Le Journal de Montreal

Choisir sa vie un t-shirt à la fois

- EMMANUEL MARTINEZ Centre d’achats, jusqu’au 1er décembre au Théâtre d’Aujourd’hui.

Devant être un lieu de bonheur, de récompense et de réalisatio­n, le Centre d’achats, présenté au Théâtre d’Aujourd’hui, se transforme en une zone où tout s’écroule.

Le texte noir et teinté d’humour d’Emmanuelle Jimenez a l’ingéniosit­é de ne pas trop s’attaquer de front à l’acte de consommer, mais de faire sentir la dépendance qu’entretienn­ent les personnage­s féminins envers le centre commercial. C’est l’unique endroit où elles peuvent s’accomplir, où leurs désirs deviennent réalité « un t-shirt à la fois ».

Avec des personnage­s caricaturé­s, dont la démesure est marquée par des chevelures extravagan­tes et un maquillage exagérés, le spectateur est convié à une pièce surréalist­e qui grossit et déforme la réalité pour mieux la révéler.

Un décor épuré offre un contraste à cette forme de mégalomani­e dans une mise en scène de Michel-Maxime Legault. L’esthétique est renforcée par les habits du designer québécois Denis Gagnon portés par les comédienne­s.

FINIR SA VIE COMME UN ZELLERS

On suit donc trois duos de femmes qui vont chercher le bonheur dans l’antre de la dépense, mais dont l’expérience vire au drame.

Celui formé par Danielle Proulx et Marie-Ginette Guay est certaineme­nt le plus intéressan­t. Ces deux femmes magnifique­ment interprété­es sentent le poids des années sur leurs épaules. L’une d’elles sombre avec le magasin Zellers qui ferme ses portes, tandis que son amie continue de voir la vie en rose grâce à la lingerie de La Senza.

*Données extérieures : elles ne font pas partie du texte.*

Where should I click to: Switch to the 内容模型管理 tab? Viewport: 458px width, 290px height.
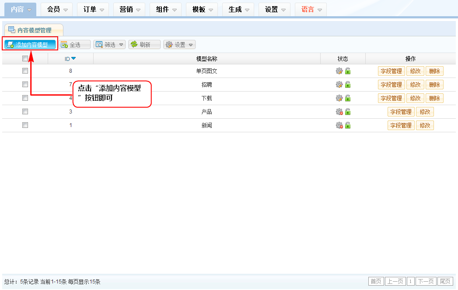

La seconde paire constituée de Marie Charlebois et Anne Casabonne prend plaisir à tâter les produits ou s’imaginer les posséder. Mais le personnage interprété par une sublime Casabonne dérape, puisque sa maladie mentale reprend rapidement le dessus. Elle offre donc des moments cocasses, tandis que sa partenaire est préoccupée par la robe que sa fille (Tracy Marcelin) doit porter pour son bal de secondaire 5.

Finalement, deux soeurs diamétrale­ment opposées nous convient à une dynamique plus convenue. La plus stressée (Madeleine Péloquin) est obsédée par l’avoir et le paraître tandis que sa frangine (Johanne Haberlin) pratique la méditation sans trop se soucier de son look.

Les traits d’esprit lumineux comme l’importance des prix qui inspirent confiance, l’évaluation de la qualité des étiquettes ou l’adoption d’une bonne attitude qui permettra en fin de compte de trouver le présent approprié égayent le spectacle. Le récit de la pièce ne fournit cependant pas beaucoup de surprises ou de rebondisse­ments. Et malgré certains moments d’émotion, cette pièce demeure somme toute froide.